> [Text shown]:
Fusion centers, why do we distrust you so? Let me count the ways:

* Ambiguous lines of authority. Who is the boss of you exactly? So many jurisdictions and no clear lines of authority make us nervous.
* Private Sector Participants. You’re BFF with those guys. Using private-sector companies and corporations to get information about me makes me worry about who has access to that information. And, frankly, it only makes me like you less.
* Military Participation. Ever hear of Posse Comitatus?
* Data Fusion = Data Mining. A lot of hay means a lot of ways to sift through that hay and a lot of hay sifters sifting through that hay. Listen. Bottom line — enough with the hay. You are data mining. Knock it off.
* Excessive Secrecy. You keep telling me to trust you baby, but you’re always keeping secrets. Without oversight and uniform guidelines that means no real rules and that doesn’t work when you’ve got our information at your fingertips.

Amanda from national picked up on this key point:
Here’s the creepiest part. Fusion centers aren’t just a mystery to us, they’re a mystery to the people running them, the people working in them and the people’s whose information is stored within them.

That's what I found Friday while hangin' at PSP headquarters. The communications trooper I spoke with couldn't clarify what the oversight mechanism is at the new PSP-FBI fusion center at PSP HQ. Translation: Abuse our privacy at will.

> [Instruction A]:
In the post on fusion centers, rewrite the paragraph that begins "Excessive Secrecy." in one shorter sentence, keeping its main facts.
> [Instruction B]:
Answer these from the post on fusion centers, one line each:
(i) What legal doctrine does the "Military Participation" item name?
(ii) Who picked up on the key point quoted in the post?
(iii) Whom did the writer speak with at PSP headquarters?
> [Instruction C]:
Reproduce the part of the post on fusion centers between "Fusion centers, why" and "make us nervous.", inclusive, word for word.

> [Given information]:
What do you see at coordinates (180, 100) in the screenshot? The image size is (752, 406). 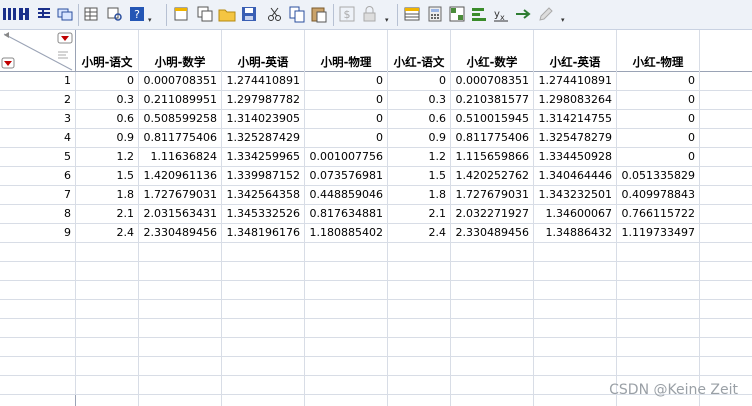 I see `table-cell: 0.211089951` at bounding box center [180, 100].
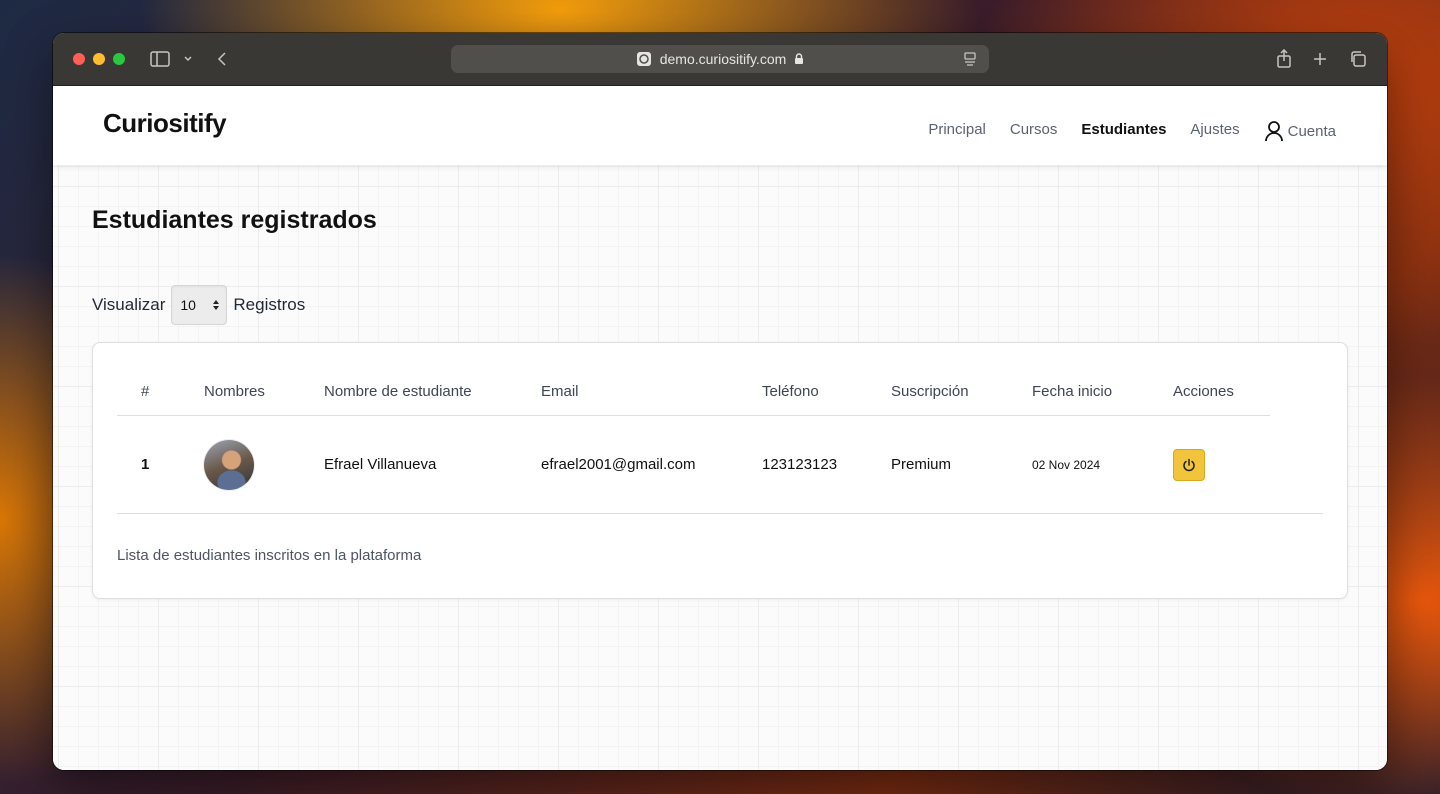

> [Solution A]:
Fusion centers ask for trust yet keep secrets, and without oversight or uniform guidelines there are no real rules, which is unacceptable when they hold people's information.

> [Solution B]:
(i) Posse Comitatus.
(ii) Amanda from national.
(iii) A communications trooper.

> [Solution C]:
Fusion centers, why do we distrust you so? Let me count the ways:

* Ambiguous lines of authority. Who is the boss of you exactly? So many jurisdictions and no clear lines of authority make us nervous.